El anciano con la más absoluta calma y mirándolo a los ojos le dijo:
—Eso es el infierno.
El samurái detuvo su accionar intempestivo ante la calma y las contundentes palabras del anciano. Fue en ese momento en que comenzó a guardar lentamente su sable en su funda mientras bajaba una rodilla al suelo en señal de respeto.
Las últimas palabras del maestro fueron:
—… Y eso es el cielo.
–TEXTO BASADO EN UN ANTIGUO RELATO ZEN
Las dos principales religiones de Japón son el budismo y el shintoísmo. La primera, importada desde la India a través de su paso por China y Corea, y la segunda es su religión autóctona. Sobre esta última es importante saber que, a diferencia de la mayoría de las religiones, no tiene textos sagrados, ni profeta, ni imágenes, sino que se trata de una religión animista con infinidad de dioses. Esos dioses son el espíritu de todo lo que nos rodea. Es así como podemos encontrar a los dioses de las montañas, de los ríos, de árboles, de piedras, de fenómenos naturales, de objetos cotidianos y de las personas que ya han fallecido, entre tantos otros. El de Japón es un caso único en el mundo, en el que ambas religiones han convivido a lo largo de los siglos en un sincretismo permanente. Desde la Antigüedad, los japoneses profesaron ambas religiones mientras entrecruzaban sus ritos y costumbres. Para un mejor entendimiento de este libro, considero muy importante señalar que los templos son los recintos de la religión budista, y los de la religión shintoísta son santuarios. Es muy común entonces ver elementos budistas como imágenes de Buda o pagodas en los santuarios y elementos sintoístas como los torii o las fuentes de abluciones en los templos. Sin embargo, hubo épocas en que ambas religiones estuvieron enfrentadas y esto fue, no por aspectos religiosos, sino por temas políticos. Cuando los sacerdotes comenzaban a avanzar en las decisiones de gobierno y ganaban poder, los movimientos religiosos y sus tradiciones se comenzaban inevitablemente a desvirtuar y las religiones crecían o mermaban su alcance en función del beneplácito del gobernante de turno.
Las artes marciales japonesas siempre han estado muy influenciadas por las distintas religiones, quizá en una necesidad imperiosa de llevar calma a hombres que lidiaban a diario con la muerte. Las mayores influencias provinieron del budismo y shintoísmo, pero también del taoísmo y del confucianismo de China, ya que, al absorber muchas veces la cultura marcial del gigante asiático, también lo hacía imbuida de su soporte religioso. De hecho, hay muchos rituales, nombres y costumbres que hacemos durante la práctica que provienen de estas religiones, muchas veces sin saberlo.
Mientras continuaba mi camino por el parque Ueno, me encontré con tres templos y santuarios cuyos nombres me resultaban familiares. Es que son réplicas pequeñas de otros mucho más grandes y famosos. El primero es el Kiyomizu Kannon Do en honor a la diosa Kannon. Este templo está emparentado con el Kiyomizu Dera de Kioto. De dimensiones mucho más reducidas, lo imita en su diseño y arquitectura. Es uno de los santuarios más antiguos de Tokio y un sobreviviente de la batalla de Ueno. Al igual que su hermano mayor, este también tiene un balcón y está decorado casi en su totalidad en un color rojo bermellón. También aquí vienen regularmente las embarazadas para orar por un parto feliz. Su nombre deriva de una divinidad que alberga, de la diosa Kannon, que fuera obsequiada por el abad del templo Kiyomizu Dera en 1631.

▶ _Material proporcionado_
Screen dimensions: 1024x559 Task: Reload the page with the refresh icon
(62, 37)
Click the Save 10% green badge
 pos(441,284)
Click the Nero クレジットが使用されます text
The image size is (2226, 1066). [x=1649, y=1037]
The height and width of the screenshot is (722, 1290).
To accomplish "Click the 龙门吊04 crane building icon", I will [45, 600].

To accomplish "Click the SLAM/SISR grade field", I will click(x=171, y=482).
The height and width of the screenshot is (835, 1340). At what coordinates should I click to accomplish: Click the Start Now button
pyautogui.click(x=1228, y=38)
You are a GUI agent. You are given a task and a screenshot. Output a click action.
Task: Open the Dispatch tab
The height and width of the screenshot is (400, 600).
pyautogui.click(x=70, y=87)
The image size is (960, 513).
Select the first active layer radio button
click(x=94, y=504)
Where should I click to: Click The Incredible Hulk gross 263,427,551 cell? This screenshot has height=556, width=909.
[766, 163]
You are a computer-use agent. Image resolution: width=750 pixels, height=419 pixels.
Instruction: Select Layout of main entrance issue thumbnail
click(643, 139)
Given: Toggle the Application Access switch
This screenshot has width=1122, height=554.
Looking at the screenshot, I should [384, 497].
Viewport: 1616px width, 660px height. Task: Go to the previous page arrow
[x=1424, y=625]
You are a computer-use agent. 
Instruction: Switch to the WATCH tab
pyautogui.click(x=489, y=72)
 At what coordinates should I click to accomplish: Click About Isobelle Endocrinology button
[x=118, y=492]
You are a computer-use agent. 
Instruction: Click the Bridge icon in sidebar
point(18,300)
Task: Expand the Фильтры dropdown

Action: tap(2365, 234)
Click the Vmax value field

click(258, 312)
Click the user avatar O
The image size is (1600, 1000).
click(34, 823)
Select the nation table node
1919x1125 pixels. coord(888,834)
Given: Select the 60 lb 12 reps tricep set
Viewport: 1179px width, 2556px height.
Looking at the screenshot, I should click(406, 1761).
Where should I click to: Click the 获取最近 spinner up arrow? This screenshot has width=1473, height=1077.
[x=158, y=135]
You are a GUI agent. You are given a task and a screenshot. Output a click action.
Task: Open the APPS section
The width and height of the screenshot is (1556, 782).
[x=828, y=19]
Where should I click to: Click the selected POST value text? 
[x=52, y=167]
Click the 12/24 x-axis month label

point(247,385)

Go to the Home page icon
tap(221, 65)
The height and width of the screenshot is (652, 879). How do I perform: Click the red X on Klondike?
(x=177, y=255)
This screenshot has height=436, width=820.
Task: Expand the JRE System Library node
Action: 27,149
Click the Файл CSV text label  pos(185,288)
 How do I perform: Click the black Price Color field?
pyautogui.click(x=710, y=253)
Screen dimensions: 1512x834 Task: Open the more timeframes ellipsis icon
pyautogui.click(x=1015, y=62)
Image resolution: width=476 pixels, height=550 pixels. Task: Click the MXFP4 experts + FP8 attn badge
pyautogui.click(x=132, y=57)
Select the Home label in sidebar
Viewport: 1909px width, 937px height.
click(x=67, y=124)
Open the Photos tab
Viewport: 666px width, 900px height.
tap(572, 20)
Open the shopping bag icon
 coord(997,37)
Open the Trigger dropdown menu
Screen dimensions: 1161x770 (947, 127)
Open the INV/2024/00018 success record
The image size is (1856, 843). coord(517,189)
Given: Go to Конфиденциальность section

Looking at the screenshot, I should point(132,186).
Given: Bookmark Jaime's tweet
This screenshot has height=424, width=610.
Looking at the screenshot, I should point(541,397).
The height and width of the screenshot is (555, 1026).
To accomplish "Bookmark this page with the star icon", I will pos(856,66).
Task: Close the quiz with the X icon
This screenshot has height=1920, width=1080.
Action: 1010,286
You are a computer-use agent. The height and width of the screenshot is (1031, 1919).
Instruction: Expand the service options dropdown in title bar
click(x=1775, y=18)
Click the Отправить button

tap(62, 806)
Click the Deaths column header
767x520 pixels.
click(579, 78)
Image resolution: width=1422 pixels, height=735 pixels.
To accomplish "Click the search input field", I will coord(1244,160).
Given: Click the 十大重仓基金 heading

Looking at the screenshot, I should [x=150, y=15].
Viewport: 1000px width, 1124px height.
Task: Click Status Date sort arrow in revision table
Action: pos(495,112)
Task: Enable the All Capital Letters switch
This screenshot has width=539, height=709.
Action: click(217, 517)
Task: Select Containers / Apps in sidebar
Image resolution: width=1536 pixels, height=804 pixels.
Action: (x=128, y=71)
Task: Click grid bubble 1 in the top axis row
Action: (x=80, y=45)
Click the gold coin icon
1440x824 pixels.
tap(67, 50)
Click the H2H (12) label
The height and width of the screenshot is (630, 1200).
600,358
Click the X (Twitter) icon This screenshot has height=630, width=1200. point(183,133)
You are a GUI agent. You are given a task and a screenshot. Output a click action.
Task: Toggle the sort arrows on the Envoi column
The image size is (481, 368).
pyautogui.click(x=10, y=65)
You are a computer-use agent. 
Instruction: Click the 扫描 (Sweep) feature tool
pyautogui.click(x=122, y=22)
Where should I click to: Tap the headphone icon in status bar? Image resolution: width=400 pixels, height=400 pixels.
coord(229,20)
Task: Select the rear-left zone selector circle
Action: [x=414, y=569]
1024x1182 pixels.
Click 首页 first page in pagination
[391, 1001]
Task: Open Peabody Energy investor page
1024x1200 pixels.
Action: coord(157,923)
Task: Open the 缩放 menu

▶ _Instrucciones de trabajo_
1. Transcriba del fragmento sobre Japón el pasaje que comienza en "Mientras continuaba mi" y termina en "Dera en 1631.".
2. Según el fragmento sobre Japón, ¿qué clase de religión es el shintoísmo?
3. Prosiga el fragmento sobre Japón a partir de su última oración.

▶ _Lista de respuestas_
1.
Mientras continuaba mi camino por el parque Ueno, me encontré con tres templos y santuarios cuyos nombres me resultaban familiares. Es que son réplicas pequeñas de otros mucho más grandes y famosos. El primero es el Kiyomizu Kannon Do en honor a la diosa Kannon. Este templo está emparentado con el Kiyomizu Dera de Kioto. De dimensiones mucho más reducidas, lo imita en su diseño y arquitectura. Es uno de los santuarios más antiguos de Tokio y un sobreviviente de la batalla de Ueno. Al igual que su hermano mayor, este también tiene un balcón y está decorado casi en su totalidad en un color rojo bermellón. También aquí vienen regularmente las embarazadas para orar por un parto feliz. Su nombre deriva de una divinidad que alberga, de la diosa Kannon, que fuera obsequiada por el abad del templo Kiyomizu Dera en 1631.

2. Es una religión animista con infinidad de dioses.

3.
Otro de los templos en miniatura que se encuentra en este parque es el Ueno Tosho Gu, emparentado con el fastuoso santuario de Nikko, que alberga los restos del shogun Tokugawa Ieyasu. Este templo data de 1627 y se llamaba originalmente Toshosha hasta 1645, cuando se decidió que funcionara en memoria de Tokugawa. Fue oficialmente reinaugurado en 1651 por su nieto Iemitsu, conservando su forma original. Respeta la misma estética arquitectónica del santuario mayor de Nikko y es uno de los pocos edificios en Tokio que se conservan en pie con ese estilo de construcción. Un sendero demarcado por linternas toró de bronce y de piedra me acerca a la entrada donde un elegante torii de piedra me da la bienvenida. Este fue el primer escenario de mi viaje que me transportó casi sin querer al pasado que yo buscaba.
El último santuario que visité en Ueno es el de Inari, que está emparentado con el famoso y excesivamente fotografiado Fushimi Inari Taisha de Kioto del que escribiré en detalle más adelante. Aquí se puede orar a la diosa Inari y pasear por el sendero de toriis bermellones, sin necesidad de salir de Tokio.
Detalle del santuario Tosho Gu de Ueno
El calor intenso del fuego apenas es soportable. Sus ojos no ven bien, pero sus manos aún funcionan perfectamente y perciben al tacto la mejor pieza de acero. El artesano conoce muy bien el oficio que heredó de sus ancestros. Viste de blanco como símbolo de pureza, tratando de alejar a los malos espíritus fuera de su taller. Cuenta con la cuerda shimenawa, que lo ayudará a mantener a raya a los malignos. El producto de su arte debe nacer bajo las mejores condiciones espirituales posibles. De eso dependerá la vida de su dueño. Una vez que está todo listo, comenzará el intenso ruido de los martillos que, a cada golpe, estallarán en miles de chispas iluminando el recinto sagrado. ¡El acero se plegará en dos, cuatro, ocho, miles de veces! El resultado final será tan bello como letal. Su nombre, katana.
Al cruzar el parque Ueno de sur a norte es que al final alcancé a ver el imponente edificio del Museo Nacional de Tokio. El museo más grande y antiguo de Japón. Es realmente muy impresionante en su estructura y, por cierto, lleva mucho tiempo recorrerlo todo, así que lo mejor era elegir lo que quería ver. En mi caso, y considerando lo más relacionado con mi recorrido, me decidí por los edificios Honkan, que es la galería principal con su colección permanente y la galería de tesoros Horyuji, un moderno edificio que alberga más de trescientos objetos de los siglos VII y VIII.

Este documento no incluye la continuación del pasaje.